_What the exercise asks_. Copy out the data below, swapping every "Priority Mail" for "Priority Post" and keeping everything else the same.

--- Start of Given records ---

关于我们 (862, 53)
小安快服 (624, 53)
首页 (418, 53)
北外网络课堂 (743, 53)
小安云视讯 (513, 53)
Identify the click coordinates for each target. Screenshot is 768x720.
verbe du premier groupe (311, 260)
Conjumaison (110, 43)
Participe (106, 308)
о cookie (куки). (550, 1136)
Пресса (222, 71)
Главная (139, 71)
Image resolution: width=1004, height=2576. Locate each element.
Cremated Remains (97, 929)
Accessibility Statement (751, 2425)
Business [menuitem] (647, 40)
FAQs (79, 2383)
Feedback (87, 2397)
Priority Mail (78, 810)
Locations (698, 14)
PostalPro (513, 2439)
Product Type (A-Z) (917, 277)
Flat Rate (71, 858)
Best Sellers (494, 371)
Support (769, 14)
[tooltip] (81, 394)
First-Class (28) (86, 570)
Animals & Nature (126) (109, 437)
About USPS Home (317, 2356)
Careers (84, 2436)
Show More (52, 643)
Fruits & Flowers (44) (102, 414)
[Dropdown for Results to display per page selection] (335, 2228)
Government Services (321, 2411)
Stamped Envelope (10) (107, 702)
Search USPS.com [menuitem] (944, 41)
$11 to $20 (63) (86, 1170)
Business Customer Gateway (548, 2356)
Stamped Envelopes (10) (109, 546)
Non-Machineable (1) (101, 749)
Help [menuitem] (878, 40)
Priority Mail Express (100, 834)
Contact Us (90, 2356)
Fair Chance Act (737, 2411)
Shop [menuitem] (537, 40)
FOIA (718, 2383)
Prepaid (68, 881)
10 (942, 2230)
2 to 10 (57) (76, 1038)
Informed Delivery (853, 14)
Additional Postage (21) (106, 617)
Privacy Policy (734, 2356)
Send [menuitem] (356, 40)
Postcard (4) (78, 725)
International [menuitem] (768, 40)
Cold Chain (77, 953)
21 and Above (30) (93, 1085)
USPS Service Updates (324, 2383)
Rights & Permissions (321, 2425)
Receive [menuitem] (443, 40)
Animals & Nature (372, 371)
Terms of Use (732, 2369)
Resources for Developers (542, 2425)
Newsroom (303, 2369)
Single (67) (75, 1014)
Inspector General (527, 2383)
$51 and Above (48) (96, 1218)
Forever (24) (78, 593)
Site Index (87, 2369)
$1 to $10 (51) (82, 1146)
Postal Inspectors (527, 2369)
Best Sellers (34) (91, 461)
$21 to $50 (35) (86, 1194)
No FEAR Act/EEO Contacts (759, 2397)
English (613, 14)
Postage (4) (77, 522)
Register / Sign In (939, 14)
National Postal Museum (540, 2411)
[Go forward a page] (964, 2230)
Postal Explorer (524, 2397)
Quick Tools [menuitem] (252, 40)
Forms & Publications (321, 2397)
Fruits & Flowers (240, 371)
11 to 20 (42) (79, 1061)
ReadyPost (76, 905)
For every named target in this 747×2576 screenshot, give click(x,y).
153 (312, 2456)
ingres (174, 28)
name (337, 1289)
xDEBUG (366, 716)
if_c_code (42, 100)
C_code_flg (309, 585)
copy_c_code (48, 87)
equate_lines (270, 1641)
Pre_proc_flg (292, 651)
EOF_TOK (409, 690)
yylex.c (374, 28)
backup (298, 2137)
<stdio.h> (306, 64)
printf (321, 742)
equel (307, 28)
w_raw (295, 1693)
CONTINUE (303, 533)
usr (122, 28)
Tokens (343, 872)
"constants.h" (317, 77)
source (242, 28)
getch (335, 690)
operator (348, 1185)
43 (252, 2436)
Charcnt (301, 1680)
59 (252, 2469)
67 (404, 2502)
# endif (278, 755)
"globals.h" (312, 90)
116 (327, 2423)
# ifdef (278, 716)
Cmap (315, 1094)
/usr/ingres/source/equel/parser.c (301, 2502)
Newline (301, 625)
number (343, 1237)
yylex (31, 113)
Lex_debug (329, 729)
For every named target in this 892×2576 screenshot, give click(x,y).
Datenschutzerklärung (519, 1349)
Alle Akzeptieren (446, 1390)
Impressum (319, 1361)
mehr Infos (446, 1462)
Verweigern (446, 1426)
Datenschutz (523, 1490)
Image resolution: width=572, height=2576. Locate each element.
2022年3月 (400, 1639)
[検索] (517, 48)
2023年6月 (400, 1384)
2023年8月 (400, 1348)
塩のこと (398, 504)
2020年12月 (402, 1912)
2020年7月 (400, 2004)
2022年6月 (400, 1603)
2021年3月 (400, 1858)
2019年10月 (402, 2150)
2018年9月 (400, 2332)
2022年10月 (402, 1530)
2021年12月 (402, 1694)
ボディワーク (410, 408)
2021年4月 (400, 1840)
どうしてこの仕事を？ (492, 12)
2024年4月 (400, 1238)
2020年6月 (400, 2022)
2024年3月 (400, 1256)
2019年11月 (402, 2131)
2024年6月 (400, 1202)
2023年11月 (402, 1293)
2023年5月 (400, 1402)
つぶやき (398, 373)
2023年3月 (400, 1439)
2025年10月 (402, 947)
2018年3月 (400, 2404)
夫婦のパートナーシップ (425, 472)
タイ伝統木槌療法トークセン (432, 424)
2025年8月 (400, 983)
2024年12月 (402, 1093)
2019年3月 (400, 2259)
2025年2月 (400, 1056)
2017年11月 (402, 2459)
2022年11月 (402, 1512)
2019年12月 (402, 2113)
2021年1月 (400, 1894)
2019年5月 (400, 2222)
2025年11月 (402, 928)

--- End of Given records ---

_Response_.
关于我们 (862, 53)
小安快服 (624, 53)
首页 (418, 53)
北外网络课堂 (743, 53)
小安云视讯 (513, 53)
Identify the click coordinates for each target. Screenshot is 768x720.
verbe du premier groupe (311, 260)
Conjumaison (110, 43)
Participe (106, 308)
о cookie (куки). (550, 1136)
Пресса (222, 71)
Главная (139, 71)
Image resolution: width=1004, height=2576. Locate each element.
Cremated Remains (97, 929)
Accessibility Statement (751, 2425)
Business [menuitem] (647, 40)
FAQs (79, 2383)
Feedback (87, 2397)
Priority Post (78, 810)
Locations (698, 14)
PostalPro (513, 2439)
Product Type (A-Z) (917, 277)
Flat Rate (71, 858)
Best Sellers (494, 371)
Support (769, 14)
[tooltip] (81, 394)
First-Class (28) (86, 570)
Animals & Nature (126) (109, 437)
About USPS Home (317, 2356)
Careers (84, 2436)
Show More (52, 643)
Fruits & Flowers (44) (102, 414)
[Dropdown for Results to display per page selection] (335, 2228)
Government Services (321, 2411)
Stamped Envelope (10) (107, 702)
Search USPS.com [menuitem] (944, 41)
$11 to $20 (63) (86, 1170)
Business Customer Gateway (548, 2356)
Stamped Envelopes (10) (109, 546)
Non-Machineable (1) (101, 749)
Help [menuitem] (878, 40)
Priority Post Express (100, 834)
Contact Us (90, 2356)
Fair Chance Act (737, 2411)
Shop [menuitem] (537, 40)
FOIA (718, 2383)
Prepaid (68, 881)
10 (942, 2230)
2 to 10 (57) (76, 1038)
Informed Delivery (853, 14)
Additional Postage (21) (106, 617)
Privacy Policy (734, 2356)
Send [menuitem] (356, 40)
Postcard (4) (78, 725)
International [menuitem] (768, 40)
Cold Chain (77, 953)
21 and Above (30) (93, 1085)
USPS Service Updates (324, 2383)
Rights & Permissions (321, 2425)
Receive [menuitem] (443, 40)
Animals & Nature (372, 371)
Terms of Use (732, 2369)
Resources for Developers (542, 2425)
Newsroom (303, 2369)
Single (67) (75, 1014)
Inspector General (527, 2383)
$51 and Above (48) (96, 1218)
Forever (24) (78, 593)
Site Index (87, 2369)
$1 to $10 (51) (82, 1146)
Postal Inspectors (527, 2369)
Best Sellers (34) (91, 461)
$21 to $50 (35) (86, 1194)
No FEAR Act/EEO Contacts (759, 2397)
English (613, 14)
Postage (4) (77, 522)
Register / Sign In (939, 14)
National Postal Museum (540, 2411)
[Go forward a page] (964, 2230)
Postal Explorer (524, 2397)
Quick Tools [menuitem] (252, 40)
Forms & Publications (321, 2397)
Fruits & Flowers (240, 371)
11 to 20 (42) (79, 1061)
ReadyPost (76, 905)
For every named target in this 747×2576 screenshot, give click(x,y).
153 (312, 2456)
ingres (174, 28)
name (337, 1289)
xDEBUG (366, 716)
if_c_code (42, 100)
C_code_flg (309, 585)
copy_c_code (48, 87)
equate_lines (270, 1641)
Pre_proc_flg (292, 651)
EOF_TOK (409, 690)
yylex.c (374, 28)
backup (298, 2137)
<stdio.h> (306, 64)
printf (321, 742)
equel (307, 28)
w_raw (295, 1693)
CONTINUE (303, 533)
usr (122, 28)
Tokens (343, 872)
"constants.h" (317, 77)
source (242, 28)
getch (335, 690)
operator (348, 1185)
43 (252, 2436)
Charcnt (301, 1680)
59 (252, 2469)
67 (404, 2502)
# endif (278, 755)
"globals.h" (312, 90)
116 (327, 2423)
# ifdef (278, 716)
Cmap (315, 1094)
/usr/ingres/source/equel/parser.c (301, 2502)
Newline (301, 625)
number (343, 1237)
yylex (31, 113)
Lex_debug (329, 729)
For every named target in this 892×2576 screenshot, give click(x,y).
Datenschutzerklärung (519, 1349)
Alle Akzeptieren (446, 1390)
Impressum (319, 1361)
mehr Infos (446, 1462)
Verweigern (446, 1426)
Datenschutz (523, 1490)
Image resolution: width=572, height=2576. Locate each element.
2022年3月 (400, 1639)
[検索] (517, 48)
2023年6月 (400, 1384)
2023年8月 (400, 1348)
塩のこと (398, 504)
2020年12月 (402, 1912)
2020年7月 (400, 2004)
2022年6月 (400, 1603)
2021年3月 (400, 1858)
2019年10月 (402, 2150)
2018年9月 (400, 2332)
2022年10月 (402, 1530)
2021年12月 (402, 1694)
ボディワーク (410, 408)
2021年4月 (400, 1840)
どうしてこの仕事を？ (492, 12)
2024年4月 (400, 1238)
2020年6月 (400, 2022)
2024年3月 (400, 1256)
2019年11月 (402, 2131)
2024年6月 (400, 1202)
2023年11月 (402, 1293)
2023年5月 (400, 1402)
つぶやき (398, 373)
2023年3月 (400, 1439)
2025年10月 (402, 947)
2018年3月 (400, 2404)
夫婦のパートナーシップ (425, 472)
タイ伝統木槌療法トークセン (432, 424)
2025年8月 (400, 983)
2024年12月 (402, 1093)
2019年3月 (400, 2259)
2025年2月 (400, 1056)
2017年11月 (402, 2459)
2022年11月 (402, 1512)
2019年12月 (402, 2113)
2021年1月 (400, 1894)
2019年5月 (400, 2222)
2025年11月 (402, 928)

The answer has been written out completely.